### Your goal
What do the lines say from the one containing "The image size is (1134, 466)." to the end of the records? Restate them word for word, and only those.

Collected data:
========
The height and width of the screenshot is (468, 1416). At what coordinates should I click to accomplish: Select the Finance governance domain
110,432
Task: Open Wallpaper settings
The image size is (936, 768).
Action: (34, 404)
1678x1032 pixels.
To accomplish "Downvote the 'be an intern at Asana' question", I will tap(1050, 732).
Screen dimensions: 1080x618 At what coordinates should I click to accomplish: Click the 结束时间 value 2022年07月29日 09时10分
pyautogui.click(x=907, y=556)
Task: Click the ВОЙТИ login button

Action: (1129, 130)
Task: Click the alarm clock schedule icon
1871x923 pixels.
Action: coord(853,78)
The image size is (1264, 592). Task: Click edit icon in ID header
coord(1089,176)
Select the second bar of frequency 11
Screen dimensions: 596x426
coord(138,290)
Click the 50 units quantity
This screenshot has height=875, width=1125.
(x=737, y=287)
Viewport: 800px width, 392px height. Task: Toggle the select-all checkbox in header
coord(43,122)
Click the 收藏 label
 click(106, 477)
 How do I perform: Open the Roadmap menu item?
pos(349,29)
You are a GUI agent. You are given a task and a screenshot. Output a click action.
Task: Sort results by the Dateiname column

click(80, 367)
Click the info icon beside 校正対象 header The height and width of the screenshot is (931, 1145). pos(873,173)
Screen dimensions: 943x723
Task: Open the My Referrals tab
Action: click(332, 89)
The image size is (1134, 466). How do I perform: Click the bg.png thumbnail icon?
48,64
========
### Solution to this exercise
The image size is (1134, 466). How do I perform: Click the bg.png thumbnail icon?
48,64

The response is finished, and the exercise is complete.